En términos del nivel de expresividad, es decir de lo más informal a lo más formal, se dividen en:

  • Ontologías informacionales: Compuestas por diagramas y sketches usados para organizar y aclarar ideas. Sólo son empleadas por humanos. Generalmente son bosquejos de algún proyecto o proceso. Descritas por medio de lenguaje visual únicamente.
  • Ontologías lingüísticas o terminológicas: Pueden ser glosarios, diccionarios, vocabularios controlados, taxonomías, folksonomías, tesauros o bases de datos léxicas. Básicamente se enfocan en términos y sus relaciones, sin embargo las relaciones en este caso son principalmente jerárquicas, de equivalencia o asociativas, las relaciones semánticas entre los términos no se especifican.
  • Ontologías de software: Se trata de ontologías implementadas para que las ejecute un software. Se usan para el almacenamiento y manipulación de la información, garantizando la consistencia de los datos. Las relaciones también se asocian con limitaciones o restricciones. Emplean un lenguaje semiformal, lo que impide que pueda deducir nuevo conocimiento y verificar la consistencia lógica de una ontología formal.
  • Ontologías formales. Requieren un lenguaje semántico claro para definir conceptos, distinción entre conceptos así como reglas estrictas de cómo definir conceptos y relaciones. Emplean lógica descriptiva, que es un intermedio entre la lógica proposicional y la lógica de primer orden. La lógica descriptiva es una familia de lenguajes creados para la representación del conocimiento. A diferencia de la lógica de primer orden, ésta permite generar deducciones y crear nuevo conocimiento a partir de conocimiento existente.

Las ontologías han ido adquiriendo importancia en diversas disciplinas científicas y en particular en la biología y la bioinformática. Los datos generados por los biólogos, producto de experimentos y trabajo de campo, son depositados en repositorios y bases de datos, generando así enormes bancos de información. La bioinformática usa técnicas computacionales y matemáticas para almacenar, manejar y analizar los datos biológicos, con el fin de resolver preguntas que serían difíciles de responder mediante métodos tradicionales. Dado que cada vez más conocimiento está siendo codificado en formas que sean “legibles” por sistemas computacionales, también es necesario desarrollar herramientas que hagan posible la búsqueda y extracción efectiva de la información contenida en estas bases de datos, que capturen su significado y que permitan la generación de nuevo conocimiento. Pero para construir las herramientas que permitan el manejo efectivo de la información, necesitamos crear ontologías; entender la manera cómo los individuos, los grupos y las organizaciones describen, clasifican y usan el conocimiento.

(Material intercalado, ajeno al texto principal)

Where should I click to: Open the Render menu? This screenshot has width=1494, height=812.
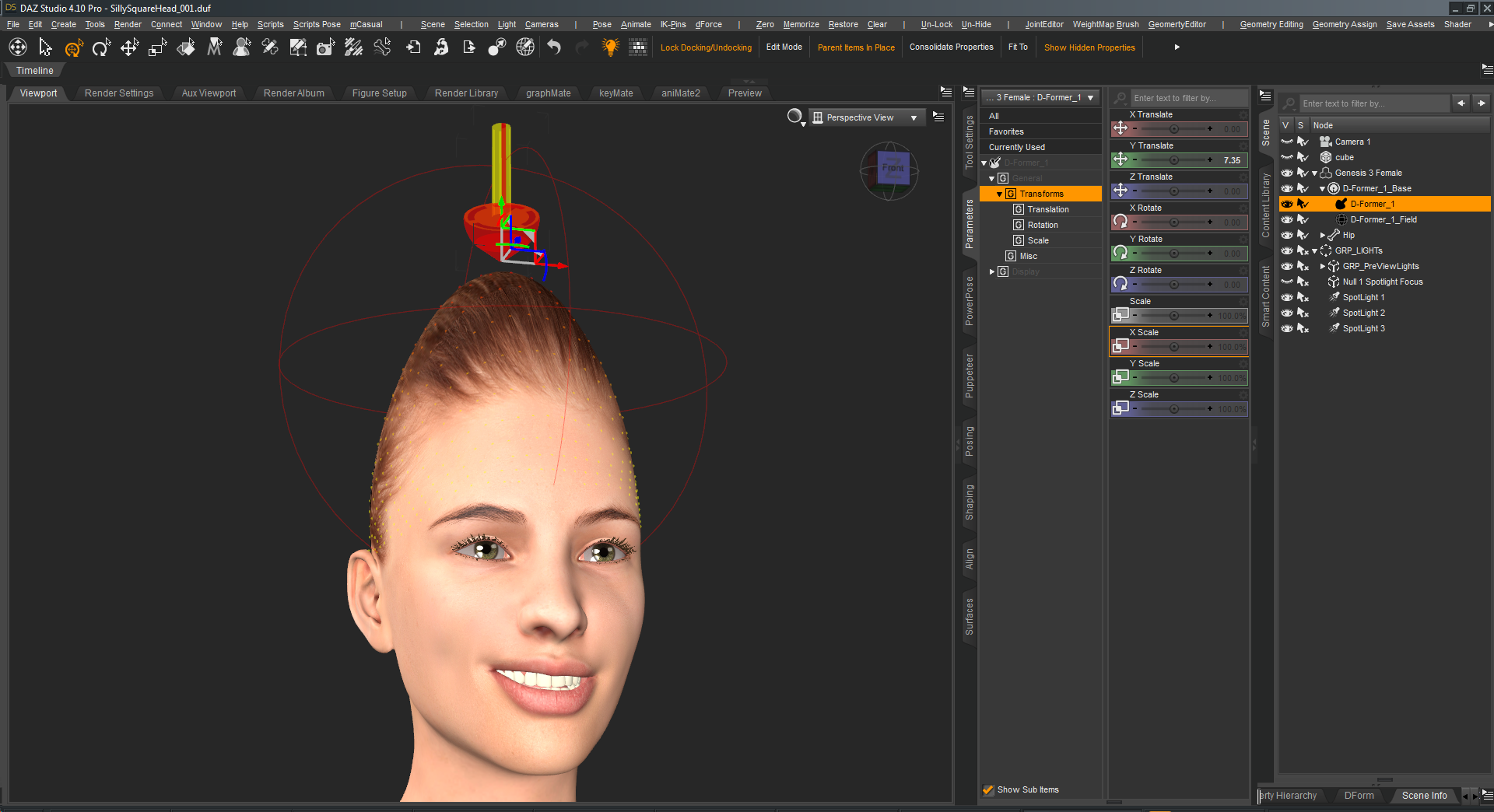click(128, 24)
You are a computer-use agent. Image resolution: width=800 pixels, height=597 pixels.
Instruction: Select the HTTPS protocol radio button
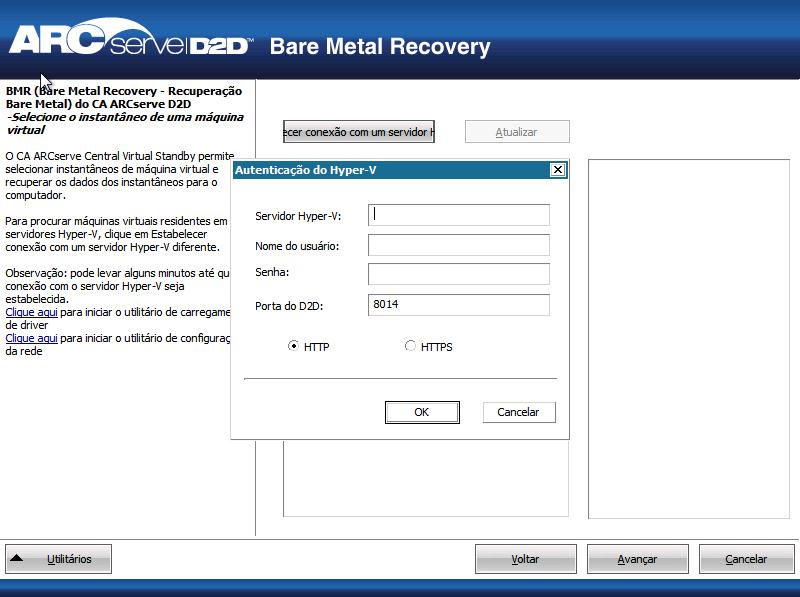[x=408, y=346]
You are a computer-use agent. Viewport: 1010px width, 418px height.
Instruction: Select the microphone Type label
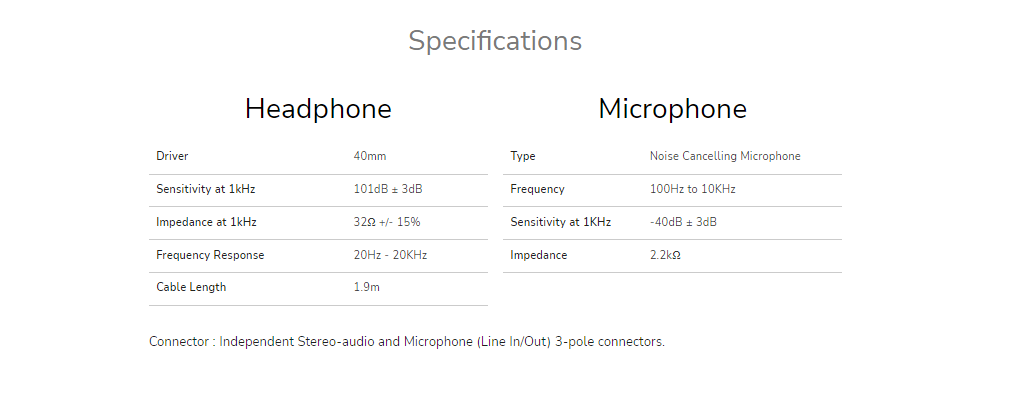click(522, 157)
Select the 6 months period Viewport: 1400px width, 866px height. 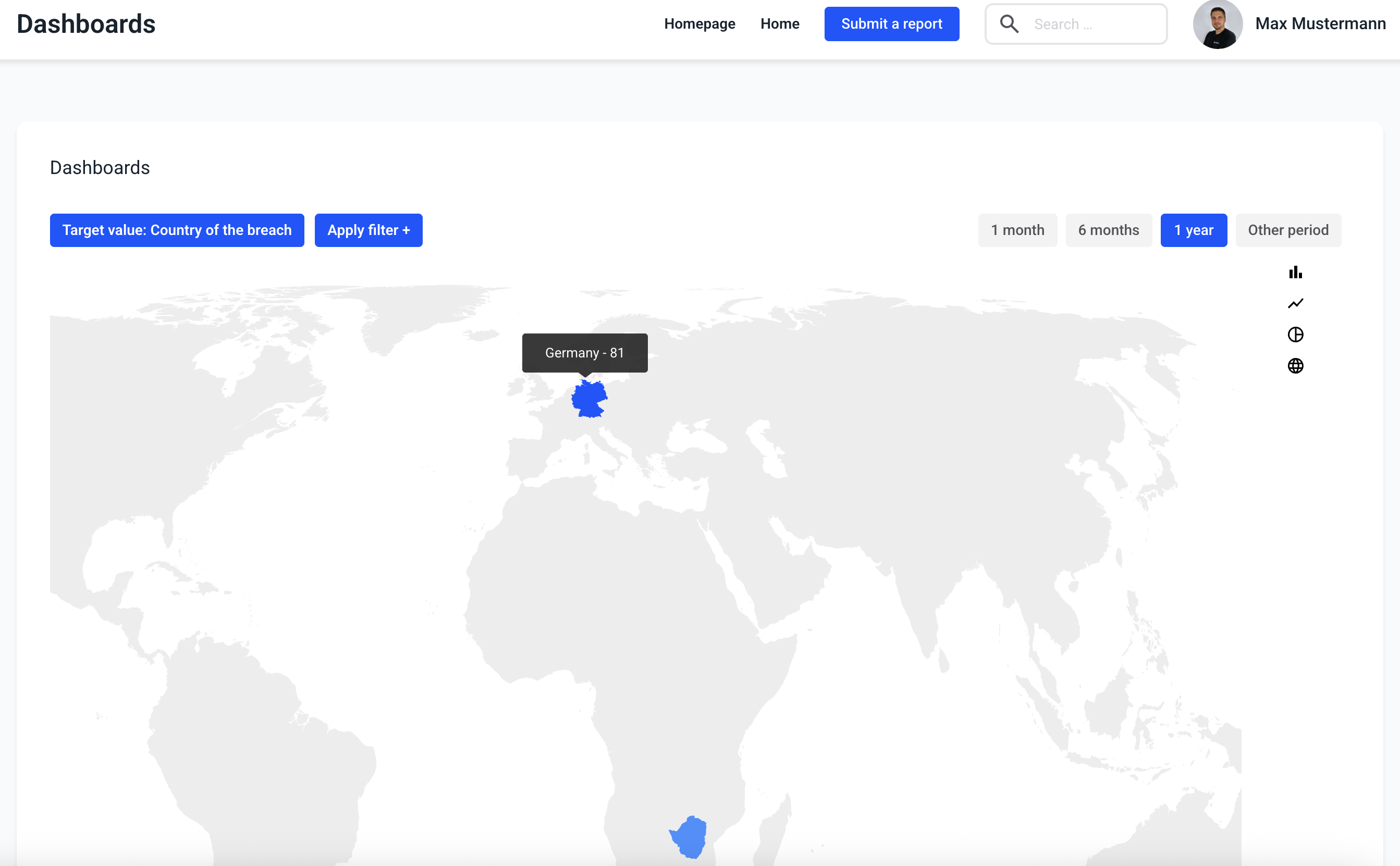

En 1998 nace Gene Ontology (GO), una iniciativa formada por un grupo de investigadores interesados en la unificación de las representaciones de genes y sus productos, cuyos objetivos principales eran: la creación de vocabularios controlados, la anotación de genes y el desarrollo de herramientas que permitieran el acceso a la información. Aunque originalmente GO contenía información únicamente de tres especies biológicas: Drosophila melanogaster, Mus musculus y Saccharomyces cerevisiae, hoy día muchas otras bases de datos de varios organismos modelo han sido añadidas, formando lo que ahora se conoce como el Gene Ontology Consortium.

En años recientes, el Gene Ontology Consortium ha trabajado para crear la Fundación de Ontologías Biológicas y Biomédicas de acceso Abierto (OBO Foundry por las siglas en inglés de lo que originalmente se llamaba Open Biological Ontologies). El propósito de la fundación es establecer un conjunto de principios para el desarrollo de ontologías que faciliten la interoperabilidad de otras ontologías en el dominio biológico y biomédico. Actualmente la fundación cuenta con diez ontologías registradas y más de setenta ontologías candidatas y de interés, en relación a diversos dominios como son: procesos celulares, genes y proteínas, bioquímica, biología de plantas, anatomía, salud, algoritmos y neurociencias, entre otros.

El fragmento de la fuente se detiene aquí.